ВЫДЕРЖКА ИЗ ДОКУМЕНТА |
====================
И таким расспросам нет конца, особенно если любопытные нападут на словоохотливого рассказчика или рассказчицу.

Но вот в Ямской церкви уже кончилась обедня. Толпа народа расходится по всевозможным направлениям. Молодцы засматриваются на молодиц и толкуют между собой.

— Машка-то, Машка! — говорит молодец своему товарищу. — Гляди-ка, какой шиньон нацепила! Страсть!

— Наташка — говорит другой. — Сегодня больно нащекотурена!

Один из молодцов подходит к девушке:

— Вы меня обманули.

— Чем это? — спрашивает девушка.

— Вы обещали стоять у входа, где свечи продают, а между тем, где стояли?

— У правого клироса.

— Неправда, вы не стояли там. Я там стоял, а вас не видел. Я всю церковь прошел и вас не видел. Вы прячетесь.

— Чего же мне прятаться от вас?

— Вы с другим стояли, вы другого полюбили.

— Полноте, полно! Что вы? Могу ли я полюбить другого, когда вы обещали взять меня замуж? Вы меня обижаете.

— Простите, я это так сказал. А вечером, когда стемнеет, придете на семи-дворики?
====================
ПОКАЗАННЫЕ ПУНКТЫ |
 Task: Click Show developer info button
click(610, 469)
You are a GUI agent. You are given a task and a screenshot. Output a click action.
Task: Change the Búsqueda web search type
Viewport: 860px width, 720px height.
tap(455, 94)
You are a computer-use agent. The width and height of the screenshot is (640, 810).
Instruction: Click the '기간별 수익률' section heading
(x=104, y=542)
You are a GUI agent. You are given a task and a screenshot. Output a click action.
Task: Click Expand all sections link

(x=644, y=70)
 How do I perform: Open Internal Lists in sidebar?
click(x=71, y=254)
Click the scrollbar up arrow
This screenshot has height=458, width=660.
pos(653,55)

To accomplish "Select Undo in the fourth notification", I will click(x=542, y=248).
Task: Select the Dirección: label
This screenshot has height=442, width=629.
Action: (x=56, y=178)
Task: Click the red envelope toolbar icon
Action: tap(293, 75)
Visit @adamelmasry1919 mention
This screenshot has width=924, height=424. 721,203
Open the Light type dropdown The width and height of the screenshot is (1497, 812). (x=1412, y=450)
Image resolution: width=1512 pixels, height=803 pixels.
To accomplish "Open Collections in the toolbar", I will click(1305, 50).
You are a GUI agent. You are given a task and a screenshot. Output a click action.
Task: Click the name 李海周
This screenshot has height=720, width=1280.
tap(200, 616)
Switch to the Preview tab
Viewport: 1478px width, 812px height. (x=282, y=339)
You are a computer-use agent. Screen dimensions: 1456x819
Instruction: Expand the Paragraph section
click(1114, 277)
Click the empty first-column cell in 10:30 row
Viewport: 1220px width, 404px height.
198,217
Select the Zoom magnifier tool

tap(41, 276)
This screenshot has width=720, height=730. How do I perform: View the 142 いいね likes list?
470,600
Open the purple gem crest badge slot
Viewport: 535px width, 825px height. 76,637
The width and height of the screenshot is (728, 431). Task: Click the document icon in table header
====================
ЧТО НУЖНО СДЕЛАТЬ | Перепишите слово в слово кусок рассказа про Ямскую церковь: начните со слов «И таким расспросам» и закончите на словах «толкуют между собой.».

ЧТО ПОЛУЧИЛОСЬ |
И таким расспросам нет конца, особенно если любопытные нападут на словоохотливого рассказчика или рассказчицу.

Но вот в Ямской церкви уже кончилась обедня. Толпа народа расходится по всевозможным направлениям. Молодцы засматриваются на молодиц и толкуют между собой.